Do montante autorizado, 92% foi para contratos do Rio Grande do Sul. A linha, aliás, surgiu a partir da articulação dos gaúchos, que sofreram uma sequência de safras com problemas climáticos, a mais recente a de 2025, criando um passivo.
Ao avaliar o balanço, o presidente do BNDES, Aloizio Mercadante, frisou que "cerca de 62% dos recursos aprovados até agora foram destinados a agricultores familiares e produtores de médio porte, que têm papel central na segurança alimentar e no desenvolvimento regional".
Entraves no enquadramento dos produtores aptos a buscar o recurso, que tem subsídio da União, são apontados pelo setor produtivo como razão para a baixa adesão ao programa, apesar de elevada demanda. Na quarta-feira (17), uma Medida Provisória trouxe uma alteração nas regras, permitindo a inclusão de financiamentos da safra 2024/2025. E nesta quinta (18), o Conselho Monetário Nacional (CMN) se reúne para votar as modificações na regulamentação.
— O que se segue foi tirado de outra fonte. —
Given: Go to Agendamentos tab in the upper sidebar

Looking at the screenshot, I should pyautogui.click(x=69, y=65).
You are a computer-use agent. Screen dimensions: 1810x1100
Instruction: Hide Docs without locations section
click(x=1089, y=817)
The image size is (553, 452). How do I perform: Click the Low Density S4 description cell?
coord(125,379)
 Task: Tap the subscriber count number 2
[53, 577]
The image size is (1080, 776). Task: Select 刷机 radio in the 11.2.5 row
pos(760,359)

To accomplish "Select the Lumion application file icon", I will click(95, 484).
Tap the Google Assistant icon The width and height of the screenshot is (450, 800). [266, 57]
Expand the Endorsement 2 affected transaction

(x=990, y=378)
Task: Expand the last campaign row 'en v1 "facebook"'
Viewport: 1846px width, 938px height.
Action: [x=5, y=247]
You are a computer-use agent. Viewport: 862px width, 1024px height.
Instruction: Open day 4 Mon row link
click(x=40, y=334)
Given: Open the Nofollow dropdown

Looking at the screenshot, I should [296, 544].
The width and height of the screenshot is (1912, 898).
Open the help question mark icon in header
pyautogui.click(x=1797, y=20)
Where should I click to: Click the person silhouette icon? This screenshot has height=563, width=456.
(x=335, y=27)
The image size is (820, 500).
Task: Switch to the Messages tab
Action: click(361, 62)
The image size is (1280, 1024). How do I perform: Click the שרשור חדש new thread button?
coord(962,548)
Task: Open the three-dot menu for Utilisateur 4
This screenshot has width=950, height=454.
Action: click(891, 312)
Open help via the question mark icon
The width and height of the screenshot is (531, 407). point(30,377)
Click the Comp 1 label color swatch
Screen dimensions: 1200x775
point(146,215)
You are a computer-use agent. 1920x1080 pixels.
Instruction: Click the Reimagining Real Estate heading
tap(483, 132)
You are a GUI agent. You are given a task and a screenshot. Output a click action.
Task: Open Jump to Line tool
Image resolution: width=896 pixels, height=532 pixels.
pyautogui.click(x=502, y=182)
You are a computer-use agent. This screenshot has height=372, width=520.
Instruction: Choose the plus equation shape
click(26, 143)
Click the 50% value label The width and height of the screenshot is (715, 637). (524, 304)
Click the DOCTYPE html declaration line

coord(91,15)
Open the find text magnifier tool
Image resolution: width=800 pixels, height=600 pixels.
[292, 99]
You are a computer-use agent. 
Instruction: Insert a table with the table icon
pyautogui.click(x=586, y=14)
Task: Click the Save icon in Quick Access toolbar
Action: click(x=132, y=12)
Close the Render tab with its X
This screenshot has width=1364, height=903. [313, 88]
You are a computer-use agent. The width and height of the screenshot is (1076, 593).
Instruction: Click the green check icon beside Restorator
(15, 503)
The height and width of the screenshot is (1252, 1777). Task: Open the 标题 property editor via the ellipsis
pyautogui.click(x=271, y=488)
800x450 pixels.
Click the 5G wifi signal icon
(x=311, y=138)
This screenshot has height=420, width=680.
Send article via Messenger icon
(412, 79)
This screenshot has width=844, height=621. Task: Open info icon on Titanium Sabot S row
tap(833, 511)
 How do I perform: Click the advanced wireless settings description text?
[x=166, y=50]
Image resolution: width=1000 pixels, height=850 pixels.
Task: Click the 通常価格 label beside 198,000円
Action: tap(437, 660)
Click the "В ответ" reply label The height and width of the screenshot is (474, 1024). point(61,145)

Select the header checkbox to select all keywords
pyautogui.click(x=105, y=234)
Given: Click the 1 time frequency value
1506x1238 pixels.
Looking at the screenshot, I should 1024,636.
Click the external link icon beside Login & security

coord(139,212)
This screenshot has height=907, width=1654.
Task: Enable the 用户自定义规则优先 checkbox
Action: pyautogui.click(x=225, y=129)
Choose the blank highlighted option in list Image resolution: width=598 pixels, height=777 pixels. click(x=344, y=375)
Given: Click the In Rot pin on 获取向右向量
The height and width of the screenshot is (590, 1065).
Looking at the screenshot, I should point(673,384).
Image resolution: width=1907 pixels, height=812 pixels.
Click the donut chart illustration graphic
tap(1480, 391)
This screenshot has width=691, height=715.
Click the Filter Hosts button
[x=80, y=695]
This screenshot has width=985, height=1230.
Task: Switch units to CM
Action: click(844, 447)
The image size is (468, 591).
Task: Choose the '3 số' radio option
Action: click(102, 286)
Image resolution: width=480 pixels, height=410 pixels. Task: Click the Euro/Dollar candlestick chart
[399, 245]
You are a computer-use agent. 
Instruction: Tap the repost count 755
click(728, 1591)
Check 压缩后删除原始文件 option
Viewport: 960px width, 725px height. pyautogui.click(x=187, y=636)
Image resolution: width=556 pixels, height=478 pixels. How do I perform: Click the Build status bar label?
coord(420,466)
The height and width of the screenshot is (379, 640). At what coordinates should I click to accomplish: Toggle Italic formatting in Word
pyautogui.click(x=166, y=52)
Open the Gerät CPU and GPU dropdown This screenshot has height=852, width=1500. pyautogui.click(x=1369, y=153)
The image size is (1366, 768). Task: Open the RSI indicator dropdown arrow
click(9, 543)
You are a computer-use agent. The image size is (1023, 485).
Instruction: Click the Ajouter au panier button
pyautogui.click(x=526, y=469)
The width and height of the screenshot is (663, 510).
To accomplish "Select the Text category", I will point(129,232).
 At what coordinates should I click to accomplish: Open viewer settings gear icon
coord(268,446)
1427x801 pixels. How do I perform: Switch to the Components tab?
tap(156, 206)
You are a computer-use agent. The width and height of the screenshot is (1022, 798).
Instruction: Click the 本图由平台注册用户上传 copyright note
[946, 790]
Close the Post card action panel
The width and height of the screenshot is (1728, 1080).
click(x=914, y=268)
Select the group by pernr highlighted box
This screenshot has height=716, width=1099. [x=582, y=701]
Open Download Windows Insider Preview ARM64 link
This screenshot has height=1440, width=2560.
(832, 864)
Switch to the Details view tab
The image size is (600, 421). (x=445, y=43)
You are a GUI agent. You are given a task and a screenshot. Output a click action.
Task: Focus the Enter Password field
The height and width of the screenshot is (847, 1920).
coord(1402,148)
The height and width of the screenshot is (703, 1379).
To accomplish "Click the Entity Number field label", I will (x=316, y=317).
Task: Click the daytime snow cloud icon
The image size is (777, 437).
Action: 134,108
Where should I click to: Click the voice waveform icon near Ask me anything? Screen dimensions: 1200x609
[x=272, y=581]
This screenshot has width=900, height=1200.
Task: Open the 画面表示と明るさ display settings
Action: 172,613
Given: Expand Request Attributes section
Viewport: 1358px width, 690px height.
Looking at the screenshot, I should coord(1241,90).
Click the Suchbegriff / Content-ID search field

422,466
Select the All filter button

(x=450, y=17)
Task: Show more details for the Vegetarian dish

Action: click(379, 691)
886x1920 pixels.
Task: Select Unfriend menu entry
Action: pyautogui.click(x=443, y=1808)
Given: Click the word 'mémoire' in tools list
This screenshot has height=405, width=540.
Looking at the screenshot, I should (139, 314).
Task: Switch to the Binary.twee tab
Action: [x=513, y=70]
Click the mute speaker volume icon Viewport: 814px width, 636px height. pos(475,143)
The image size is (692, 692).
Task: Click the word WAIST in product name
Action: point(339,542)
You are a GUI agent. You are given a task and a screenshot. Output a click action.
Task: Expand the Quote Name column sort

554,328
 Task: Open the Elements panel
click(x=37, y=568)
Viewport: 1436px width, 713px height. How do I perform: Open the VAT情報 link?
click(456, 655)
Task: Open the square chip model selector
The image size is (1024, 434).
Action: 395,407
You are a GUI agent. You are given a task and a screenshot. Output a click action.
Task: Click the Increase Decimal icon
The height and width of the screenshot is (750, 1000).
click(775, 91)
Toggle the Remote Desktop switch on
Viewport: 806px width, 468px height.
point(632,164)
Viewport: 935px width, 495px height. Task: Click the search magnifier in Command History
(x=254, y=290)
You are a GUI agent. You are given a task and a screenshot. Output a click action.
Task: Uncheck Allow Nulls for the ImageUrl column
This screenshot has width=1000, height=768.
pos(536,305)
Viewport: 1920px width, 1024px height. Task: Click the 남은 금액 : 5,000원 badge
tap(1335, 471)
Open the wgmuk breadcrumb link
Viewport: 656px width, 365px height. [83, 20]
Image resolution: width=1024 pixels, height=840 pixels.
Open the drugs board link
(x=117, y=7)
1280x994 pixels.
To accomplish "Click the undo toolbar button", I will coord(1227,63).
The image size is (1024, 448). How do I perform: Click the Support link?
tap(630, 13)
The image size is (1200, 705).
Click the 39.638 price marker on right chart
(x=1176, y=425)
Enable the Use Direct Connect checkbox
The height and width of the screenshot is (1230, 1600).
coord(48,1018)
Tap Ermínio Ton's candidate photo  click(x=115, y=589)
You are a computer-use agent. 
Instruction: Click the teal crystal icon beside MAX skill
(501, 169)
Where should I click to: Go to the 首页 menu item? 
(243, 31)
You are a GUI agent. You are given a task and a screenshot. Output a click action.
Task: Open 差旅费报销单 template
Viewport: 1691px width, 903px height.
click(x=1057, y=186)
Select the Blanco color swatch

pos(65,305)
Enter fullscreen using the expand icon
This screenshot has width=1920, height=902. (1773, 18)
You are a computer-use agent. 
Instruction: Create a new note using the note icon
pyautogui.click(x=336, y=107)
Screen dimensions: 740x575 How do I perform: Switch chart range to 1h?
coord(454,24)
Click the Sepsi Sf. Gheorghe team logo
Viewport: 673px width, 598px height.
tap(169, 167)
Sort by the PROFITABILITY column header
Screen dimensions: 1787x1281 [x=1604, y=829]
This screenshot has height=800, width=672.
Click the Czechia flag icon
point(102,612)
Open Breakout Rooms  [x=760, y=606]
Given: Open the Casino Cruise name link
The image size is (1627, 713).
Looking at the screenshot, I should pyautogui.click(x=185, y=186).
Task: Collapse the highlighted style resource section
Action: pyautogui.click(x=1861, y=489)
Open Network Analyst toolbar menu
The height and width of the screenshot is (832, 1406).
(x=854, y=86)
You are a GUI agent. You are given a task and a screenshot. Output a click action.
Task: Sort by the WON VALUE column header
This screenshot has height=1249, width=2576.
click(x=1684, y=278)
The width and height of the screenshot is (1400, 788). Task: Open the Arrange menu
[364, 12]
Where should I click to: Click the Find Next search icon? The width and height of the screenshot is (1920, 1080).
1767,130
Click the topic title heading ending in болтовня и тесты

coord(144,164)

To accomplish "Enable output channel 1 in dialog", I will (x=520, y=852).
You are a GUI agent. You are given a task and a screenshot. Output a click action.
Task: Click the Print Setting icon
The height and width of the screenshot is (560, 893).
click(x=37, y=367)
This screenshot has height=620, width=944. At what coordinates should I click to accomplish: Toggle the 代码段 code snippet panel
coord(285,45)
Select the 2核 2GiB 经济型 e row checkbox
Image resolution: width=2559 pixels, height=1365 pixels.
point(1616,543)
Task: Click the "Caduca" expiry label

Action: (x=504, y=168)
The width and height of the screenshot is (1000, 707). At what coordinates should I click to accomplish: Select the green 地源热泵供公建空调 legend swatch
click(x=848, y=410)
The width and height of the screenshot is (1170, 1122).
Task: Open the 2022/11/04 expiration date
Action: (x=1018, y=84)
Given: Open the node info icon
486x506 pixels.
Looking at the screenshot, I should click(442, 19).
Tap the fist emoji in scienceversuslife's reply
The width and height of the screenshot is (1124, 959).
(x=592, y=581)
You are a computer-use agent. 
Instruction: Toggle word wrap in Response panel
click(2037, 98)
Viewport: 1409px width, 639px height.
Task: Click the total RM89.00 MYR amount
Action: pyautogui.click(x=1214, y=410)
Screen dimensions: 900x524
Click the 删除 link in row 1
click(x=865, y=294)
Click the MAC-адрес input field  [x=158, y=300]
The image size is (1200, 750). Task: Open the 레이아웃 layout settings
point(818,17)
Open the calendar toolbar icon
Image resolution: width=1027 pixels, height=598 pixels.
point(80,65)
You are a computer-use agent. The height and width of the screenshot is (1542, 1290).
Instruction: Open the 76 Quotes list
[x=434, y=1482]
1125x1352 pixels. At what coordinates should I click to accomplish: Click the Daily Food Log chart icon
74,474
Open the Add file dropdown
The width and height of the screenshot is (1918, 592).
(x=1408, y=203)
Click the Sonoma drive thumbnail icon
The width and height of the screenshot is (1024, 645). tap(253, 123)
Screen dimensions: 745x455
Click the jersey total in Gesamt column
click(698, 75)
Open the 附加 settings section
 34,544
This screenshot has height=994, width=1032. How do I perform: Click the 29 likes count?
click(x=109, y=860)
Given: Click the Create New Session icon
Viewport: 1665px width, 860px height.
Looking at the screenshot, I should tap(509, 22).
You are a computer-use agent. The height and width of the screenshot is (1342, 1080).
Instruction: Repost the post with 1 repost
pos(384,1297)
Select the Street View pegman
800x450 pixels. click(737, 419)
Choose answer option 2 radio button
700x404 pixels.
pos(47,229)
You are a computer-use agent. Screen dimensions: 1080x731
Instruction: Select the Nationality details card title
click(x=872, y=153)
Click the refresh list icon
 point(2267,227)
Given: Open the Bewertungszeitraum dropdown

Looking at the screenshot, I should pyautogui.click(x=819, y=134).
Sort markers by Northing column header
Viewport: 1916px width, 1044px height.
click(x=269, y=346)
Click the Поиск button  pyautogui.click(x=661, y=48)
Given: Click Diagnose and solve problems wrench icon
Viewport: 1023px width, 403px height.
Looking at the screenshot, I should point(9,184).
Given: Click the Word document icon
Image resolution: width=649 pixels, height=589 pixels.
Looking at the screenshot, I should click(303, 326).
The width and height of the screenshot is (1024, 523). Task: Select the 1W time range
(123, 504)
A expectativa do setor, a partir de apontamentos feitos em reunião com representantes dos Ministérios do Desenvolvimento Agrário e da Agricultura e do Banco do Brasil, era por três pontos. A inclusão dos financiamentos da safra 24/25 (duramente impactada pela estiagem no Rio Grande do Sul) — renegociados ou inadimplentes —, dos encargos financeiros cobrados e a mudança no "labirinto burocrático das datas".
— É um passo à frente, mas não colocar os encargos (na renegociação) nos preocupa — diz Antônio da Luz, economista-chefe da Federação da Agricultura do Estado (Farsul).